Auch konnte der klagende Verein den begehrten Informationszugang nicht unmittelbar auf das Grundrecht der Informationsfreiheit aus Art. 5 Abs. 1 Satz 1 GG stützen. Es fehle an einer "allgemein zugänglichen Quelle" im Sinn der Vorschrift, weil amtliche Dokumente des Generalbundesanwalts im Bereich der Strafrechtspflege wegen § 1 Abs. 1 IFG nicht allgemein zugänglich seien. Ferner konnte sich der Verein laut Gericht auch nicht auf die Pressefreiheit aus Art. 5 Abs. 1 Satz 2 GG berufen, weil sie ausweislich des Vereinszwecks "kein Vertreter der Presse" sei. Das Grundrecht auf Pressefreiheit gewähre zudem grundsätzlich nur einen Auskunftsanspruch, nicht aber die von der Klägerin begehrte Übermittlung bestimmter Unterlagen.

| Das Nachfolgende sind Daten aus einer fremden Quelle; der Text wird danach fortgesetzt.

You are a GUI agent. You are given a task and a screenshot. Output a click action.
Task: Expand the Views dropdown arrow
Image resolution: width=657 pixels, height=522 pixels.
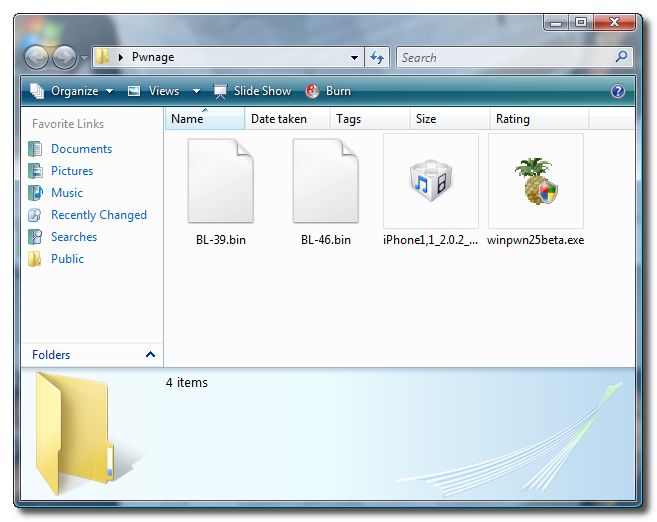click(x=196, y=91)
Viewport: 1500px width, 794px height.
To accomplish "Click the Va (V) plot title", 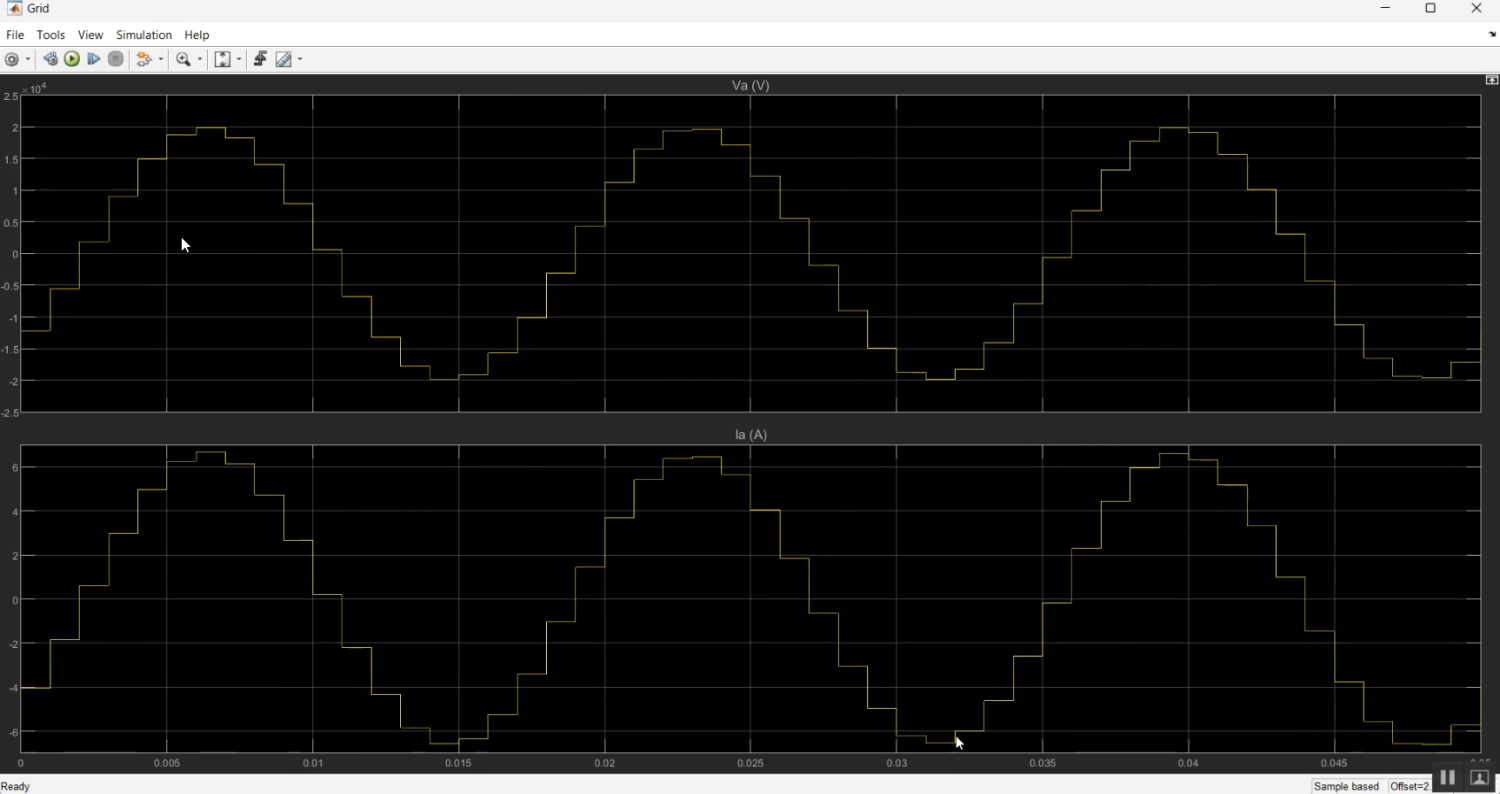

Kein Informationsanspruch aus EU-Recht

Auch Art. 10 Abs. 1 Satz 2 EMRK (Europäische Menschenrechtskonvention) begründe keinen Informationsanspruch der Klägerin, so das Gericht. Denn ein Verstoß gegen diese Vorschrift komme hier schon deswegen nicht in Betracht, weil ein solcher zumindest voraussetze, dass nach innerstaatlichem Recht tatsächlich kein Anspruch auf Erlangung der begehrten Informationen bestehe. Dies lasse sich aber nicht feststellen, so der VGH.

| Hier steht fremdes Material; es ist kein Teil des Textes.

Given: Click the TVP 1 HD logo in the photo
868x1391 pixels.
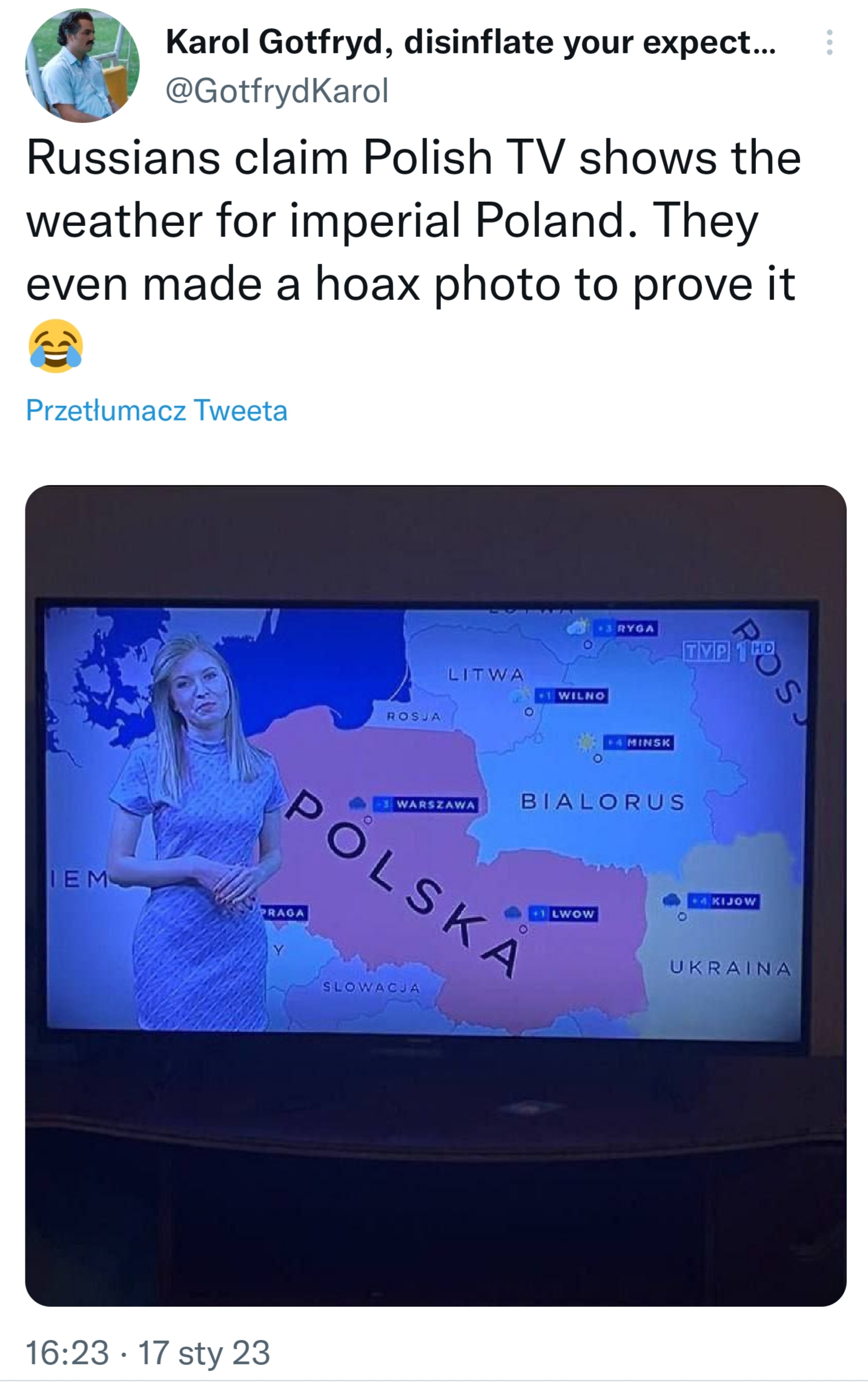Looking at the screenshot, I should [729, 651].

VGH: Informationszugang möglicherweise über Antrag auf Akteneinsicht

Denn der klagende Verein habe bisher keinen Antrag auf Akteneinsicht nach § 475 StPO beim Generalbundesanwalt gestellt. Es sei deshalb, so der VGH abschließend, nicht ausgeschlossen, dass die Klägerin den begehrten Informationszugang mit einem IFG-Antrag beim Bundesjustizministerium und damit einer Behörde des Bundes im Sinne des IFG erreichen könne.

Redaktion beck-aktuell, 6. Juni 2017.